» EXERCISE REQUIREMENTS:
1. Answer these questions from the text about November.
(a) On what date did the mother die?
(b) How old was the mother when she died?
(c) On what day of the week was the knee operation?
2. Please retype the part of the text about November from "Here, the color" to "again was 7000 miles away.".

» TEXT SECTION:

================================

I do not remember anymore how it is in the month of November in Bangladesh, which flowers are in their pic, or even which season it is in Bengali!

Here, the color of leaves changes to red, yellow, orange and a mix of colors in-between. It’s a play of colors. It seems that the nature is painting within itself. The leaves seem to fulfill their task and then fall down, give space for a new emergence but before falling, by changing the colors showing their last glamour and falling down with their last dance with the wind.

The atmosphere becomes cold and colder. But my heart becomes colder than ever. All my thoughts, happiness and my normal existence falls like every leaf in November.

Before 2000, I never had the feelings of being lost and being alone. My mother died on 29 November in 2000. I was 7000 miles away. Twelve years later, my father died on 19 November in 2012. I again was 7000 miles away.

Their absence made no difference to this world; everyday life is passing by just the same; no complains, no difference! Only I became empty! My surroundings became empty! I burned in fire without fire, my heart ripped off without ripping, I drowned without water!

I never had to watch the moments of their last breaths. I never had to deal with the moments of their funerals. And that is why those moments will stay in my mind’s eye forever. I cry –cry and cry because I was not able to do anything for them when they needed me in their last moments. I couldn’t held their hands in my hand before their final departure. I was just far and far away!

I heard that my mother was sitting on a chair. My youngest brother’s wife was trying to remove the nail polish from my mother’s toes. My mother was very sick at that moment. Suddenly she saw that my mother couldn’t sit right anymore and then they let her lie down on her bed. My father rushed to look for a doctor but he did not find one. It was the second evening of Ramadan, so all doctors or practitioners were already gone home. When my father returned empty-handed to the house, my mother was already gone at the age of 54-so young! Her eyes were fixed in a distance so far away. She was free from all her pains from her diseases which mostly occupied her whole life! Shouldn’t we be happy for her? At last peace!
How and what did she feel? I wonder sometimes : was there still some nail-polish on her toes?

On November 14th in 2012, it was Wednesday, I had an operation on my knee but within the same day I was back at home. I knew who was mostly worried about me and that was my father. We just talked the Sunday before on 11th via skype and I saw on his face how anxious he was. We planned to talk the next Sunday on the 18th. I felt an urge to see him via skype on the 15th. But my brother let me know that he had fever and felt very weak to come downstairs to sit before the computer. I laid with pain on bed with my thick bandaged knee like a dead wood and became busy with texting and skype to have further news about him from my family members. But no one will believe, I completely forgot to call him with my normal telephone. The telephone set was just in his bed room and I could have heard his voice for the last time but no: it was the destiny: the possibility just did not come to my stupid head: the modern technology overpowered me in a way that I forgot that opportunity and created an infinite punishment for me for the rest of my life.

================================

» DATA BELOW:
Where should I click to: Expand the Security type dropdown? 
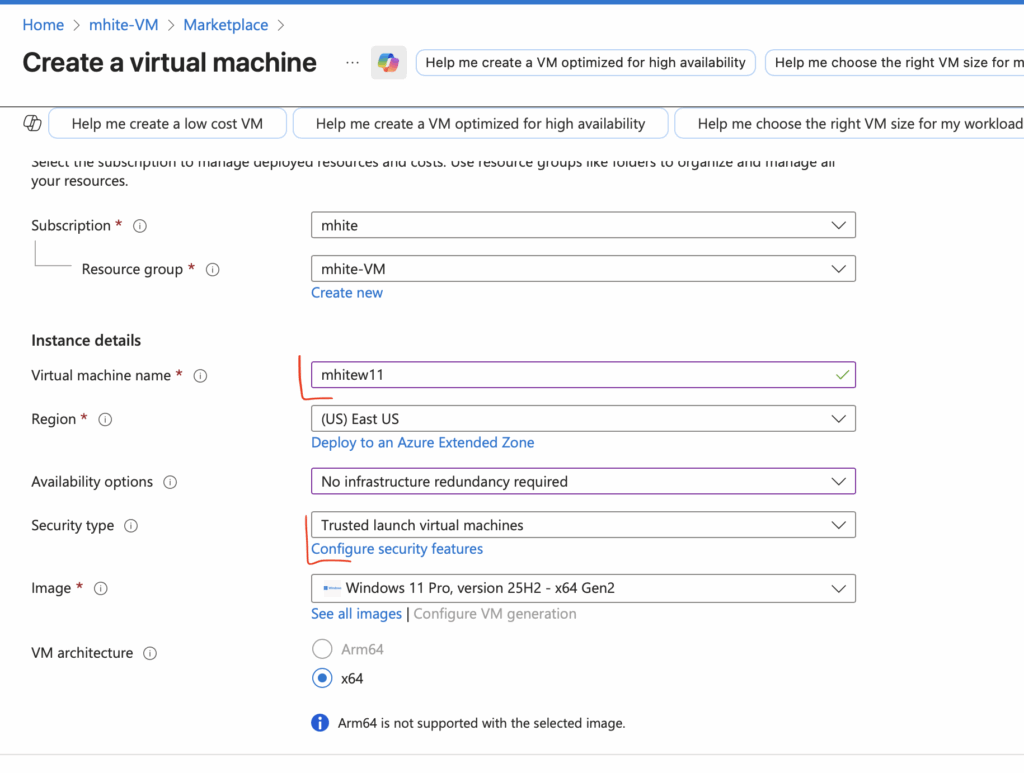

================================

» ANSWERS:
1.
(a) 29 November 2000
(b) 54
(c) Wednesday

2.
Here, the color of leaves changes to red, yellow, orange and a mix of colors in-between. It’s a play of colors. It seems that the nature is painting within itself. The leaves seem to fulfill their task and then fall down, give space for a new emergence but before falling, by changing the colors showing their last glamour and falling down with their last dance with the wind.

The atmosphere becomes cold and colder. But my heart becomes colder than ever. All my thoughts, happiness and my normal existence falls like every leaf in November.

Before 2000, I never had the feelings of being lost and being alone. My mother died on 29 November in 2000. I was 7000 miles away. Twelve years later, my father died on 19 November in 2012. I again was 7000 miles away.